Neither has spotted the first clear signs of a recovery. But both distillers, which make products like Smirnoff vodka and Jim Beam bourbon, are gearing up for better times ahead by identifying key brands and geographies for future growth.
“We believe there is going to be recovery here. It may ramp up a little more slowly than it has in the past, but there will be recovery here,” Fortune’s Chief Financial Officer Craig Omtvedt said at the Reuters Food and Agriculture Summit in Chicago on Thursday. Omtvedt said the company is raising its marketing spending by a double-digit percentage rate this year.
Diageo’s North American head Ivan Menezes said timing of an eventual uptick in his regional $10 billion spirits market is hard to pinpoint, but his company’s marketing spending will rise over 10 percent in the first half of 2010 as it seeks to gain when the recovery arrives.
“While you’re seeing GDP in better growth in the U.S., I’d say the consumer metrics are still pretty mixed. I think we have clearly hit bottom, but when we see the uptick we expect our outperformance of the market to continue,” he said.
Fortune’s Omtvedt says his group has also been preparing for the upturn by taking control of up to 75 percent of its global sales distribution and adding distilling capacity.
“In the spirits business we said we’ll be ramping up ... It’s going to be very targeted on what we see as the opportunities for both core growth as well as emerging products,” he added.
Omtvedt is focusing on reinforcing the group’s core positions, such as Jim Beam in the U.S. and Courvoisier cognac in Britain, but also on growth areas such as Maker’s Mark bourbon in Australia and Teachers scotch whisky in Brazil.

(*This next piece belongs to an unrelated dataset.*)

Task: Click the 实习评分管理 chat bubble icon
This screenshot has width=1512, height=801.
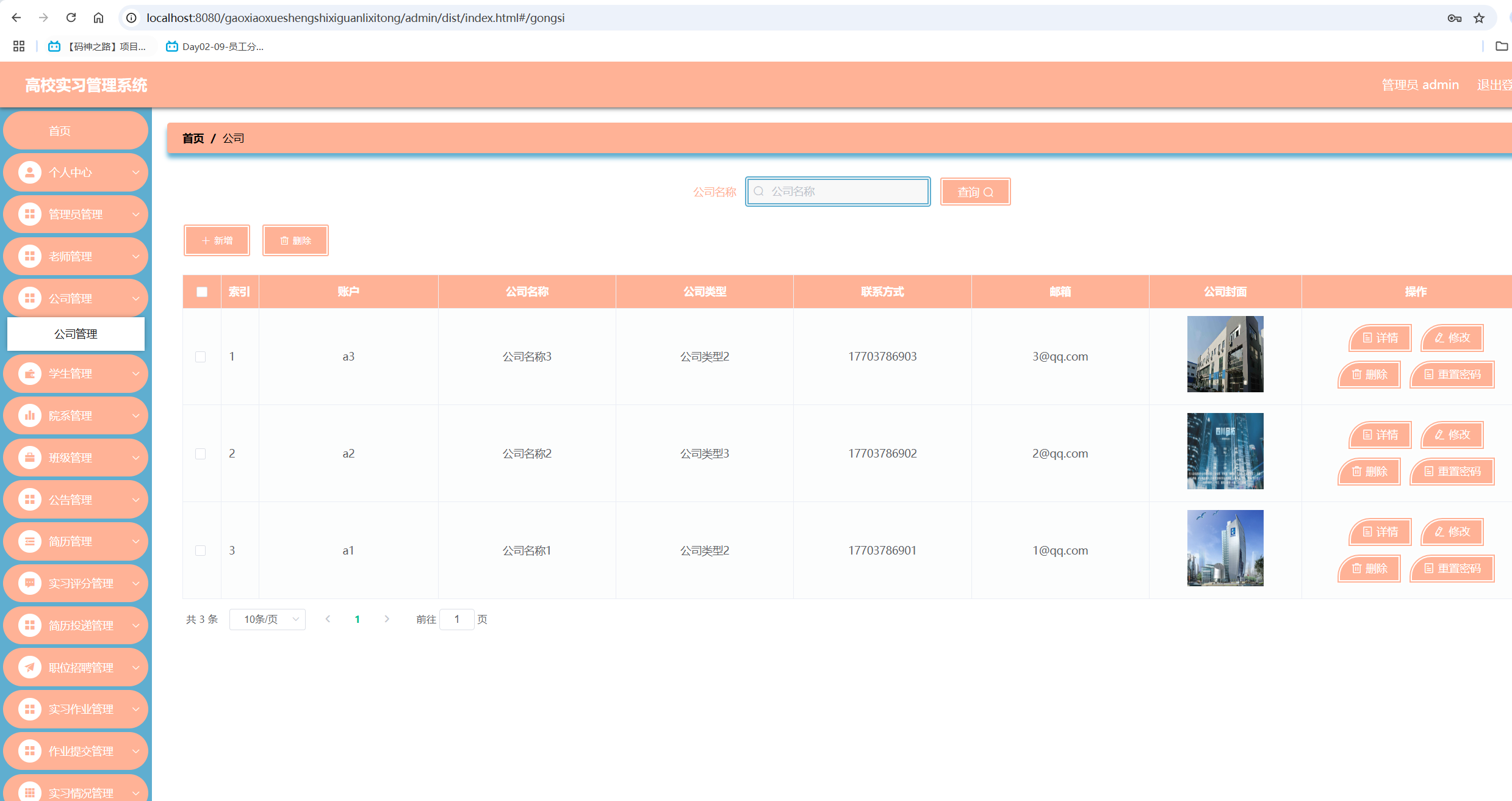Action: click(x=29, y=583)
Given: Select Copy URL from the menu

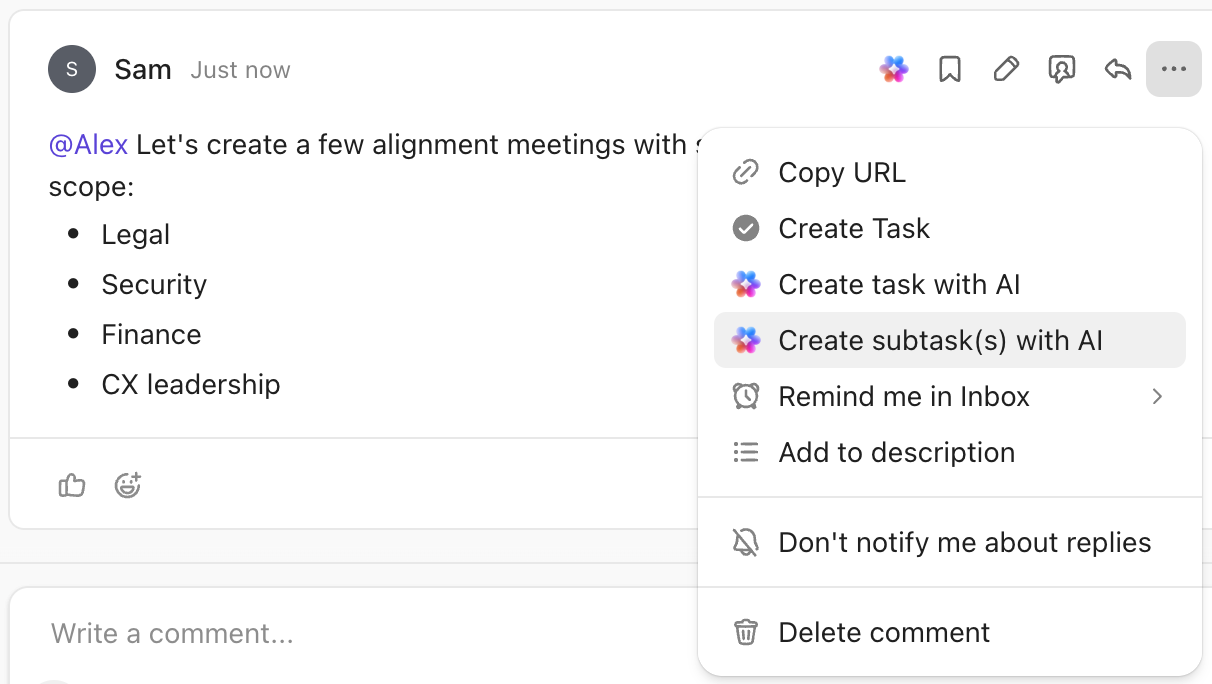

Fortune, the world’s No 4 spirits group after Diageo, Pernod Ricard (PERP.PA) and privately owned Bacardi, has less exposure to emerging markets than its rivals, but is now focused on growing its scotch whisky business in Brazil and India.
The U.S. distiller sells 80 percent of its volume in the U.S., Europe and Australia, with only 5 percent in emerging markets, where many analysts expect recovery may come first.
In 2009, three-quarters of Fortune’s earnings came from its spirits side. Its other divisions — especially its home products unit which makes Moen faucets, and also its Titleist golf equipment business — suffered in the economic downturn.
Diageo in North America has seen the ultra and super premium segments, where its Ciroc and Ketel One vodka are positioned, suffer. It is focusing its hopes for recovery on its premium brands of Captain Morgan rum, Johnnie Walker scotch and Jose Cuervo tequila, where it has the biggest presence and has seen the best growth.
The spirits industry has clearly suffered in the downturn, but not as much as beer, with the chief executive of North American brewer Molson Coors Brewing Co (TAP.N). Peter Swinburn, saying sales remain sluggish in the early months of 2010.
In the brewer’s three main markets of the U.S., Canada and Britain, Swinburn says the premium sector, which includes its Coors Light brand, remains under pressure. Demand in its home market of the U.S. closely is linked to high unemployment levels.
“The available and public data in the U.S. shows that from a volume perspective, the first quarter that we’re going through currently is pretty similar to the last quarter of last year. So no real change there; still sluggish,” he said.
“Within that, the dynamics are that the craft beer sector still continues to do well. The below-premium is not as buoyant as it was early last year — that’s sort of flattened out a little bit. And the premium sector is the one that’s probably under pressure,” he said.
Analyst Mark Swartzberg at Stifel Nicolaus was hopeful of seeing signs that the beer market in the U.S. would improve later in the year, especially if the unemployment rate fell.
“You’re actually going to see beer get less bad as we get to the latter part of this year ... If indeed unemployment has peaked, that should particularly benefit beer,” Swartzberg said.
He pointed out that the wine and spirits industry has not suffered as badly as beer through the downturn.
“Wine and spirits share has picked up. They’re on a secular trend of taking share from beer and the pace of share-taking increased over the last year because beer got weaker. They all weakened but beer weakened the most,” he added.